### ВЫБРАННЫЙ ТЕКСТ
________________________

Первоначально это обновление еще не воспринимается как разрыв с классической традицией. Речь идет лишь о некотором «улучшении», «освобождении» литературы, скованной цепями чересчур строгих законов. Но мало-помалу веяния эти все усиливаются и крепнут, так что даже самым убежденным и активным сторонникам классицизма становится трудно его защищать.

Этот переходный от классицизма к романтизму период характеризуется, между прочим, необычайно широким интересом к западноевропейской литературе, к произведениям современных писателей-преромантиков, но также и к некоторым писателям минувших эпох, заново открытым на Западе в недавнее время. В первую очередь к ним относится Шекспир.

В творчестве Шекспира русские писатели видят великий образец искусства, свободного от стеснительных правил, искусства естественного и правдивого. Для России этих лет борьба за Шекспира — на страницах книг и журналов, а также на театральных подмостках — одно из направлений общей борьбы за обновление русской культуры, иными словами, важное национальное дело.

________________________

### СОБРАННЫЕ ДАННЫЕ
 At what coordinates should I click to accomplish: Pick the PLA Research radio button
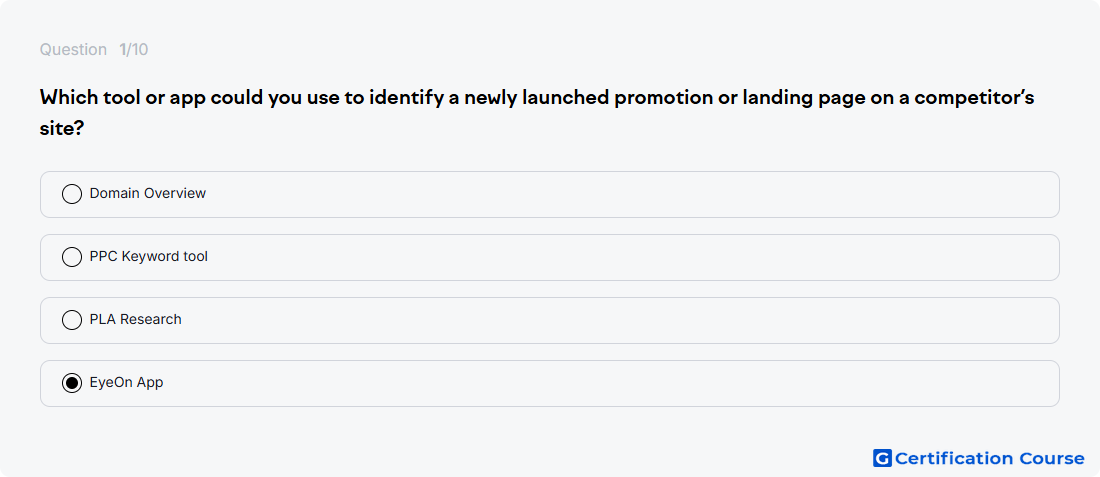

________________________

### ЗАДАНИЕ 1
Перепишите без изменений фрагмент текста о переходе от классицизма к романтизму, который начинается словами «Этот переходный от» и заканчивается словами «ним относится Шекспир.».
### ЗАДАНИЕ 2
Каким образцом искусства, согласно тексту о переходе от классицизма к романтизму, русские писатели считали творчество Шекспира?

### РЕШЕНИЕ 1
Этот переходный от классицизма к романтизму период характеризуется, между прочим, необычайно широким интересом к западноевропейской литературе, к произведениям современных писателей-преромантиков, но также и к некоторым писателям минувших эпох, заново открытым на Западе в недавнее время. В первую очередь к ним относится Шекспир.

### РЕШЕНИЕ 2
Великим образцом искусства, свободного от стеснительных правил, естественного и правдивого.